### Data lines
Begin

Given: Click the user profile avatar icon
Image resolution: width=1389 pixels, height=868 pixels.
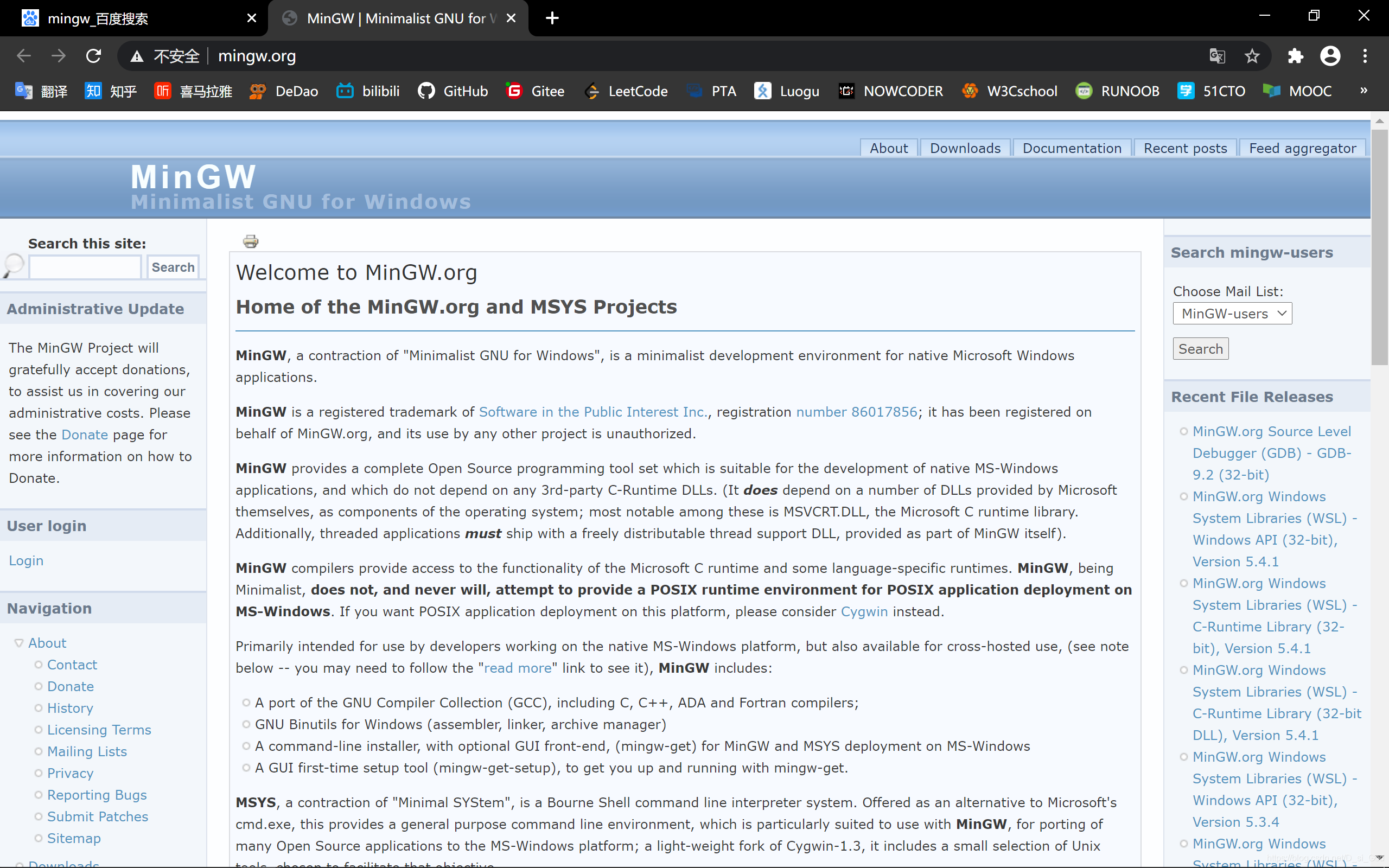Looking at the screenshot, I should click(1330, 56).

End
Begin

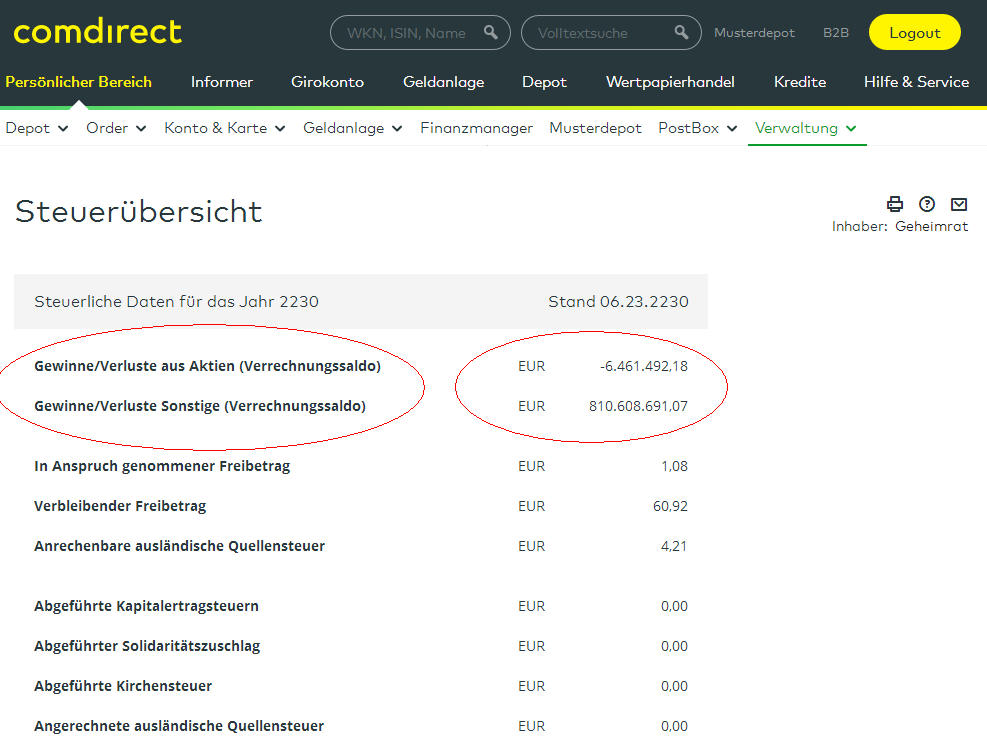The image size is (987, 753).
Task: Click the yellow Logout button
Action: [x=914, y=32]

End
Begin

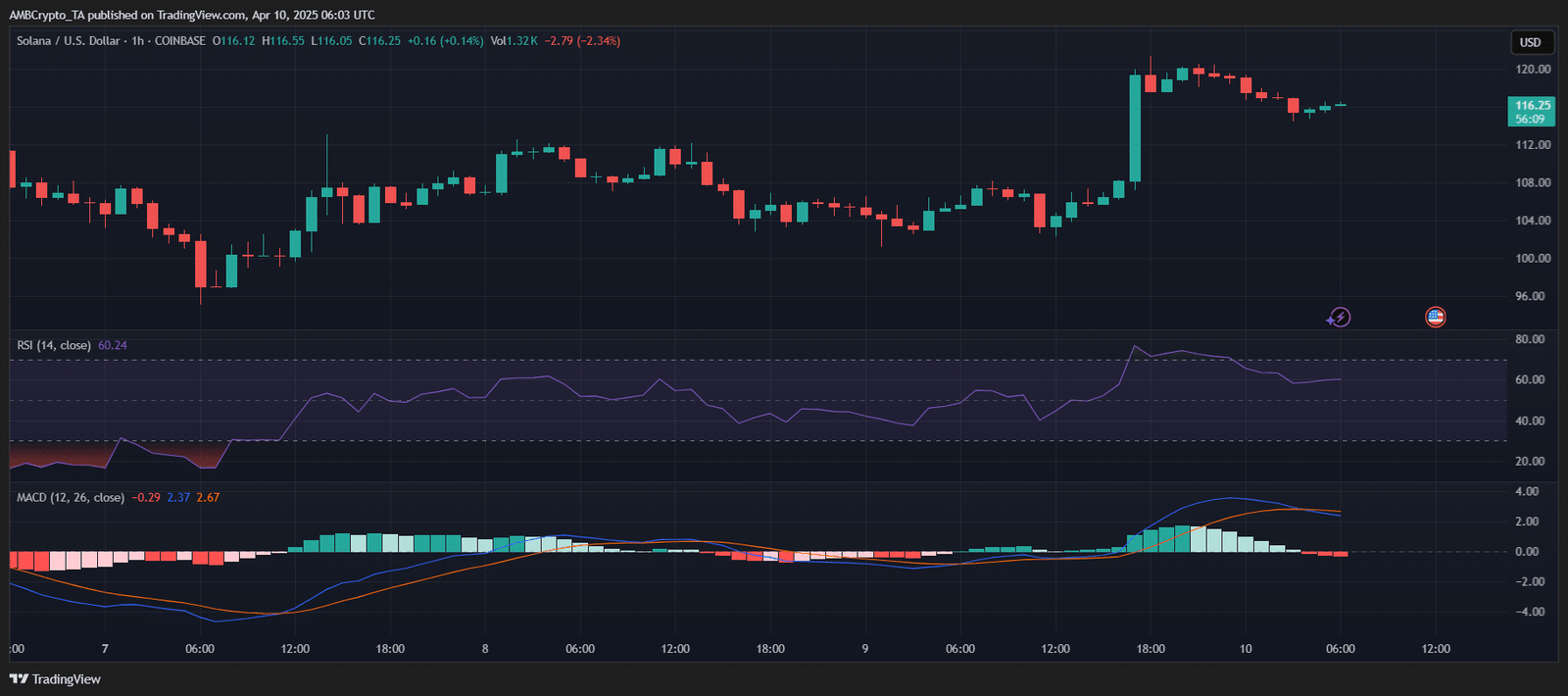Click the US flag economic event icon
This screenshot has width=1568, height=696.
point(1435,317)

End

### What you need to do
Could you retype the stretch of the listing from the line containing "Click the US flag economic event icon" through the line containing "point(1435,317)", both included, leaving out the pictures?

### Task result
Click the US flag economic event icon
This screenshot has width=1568, height=696.
point(1435,317)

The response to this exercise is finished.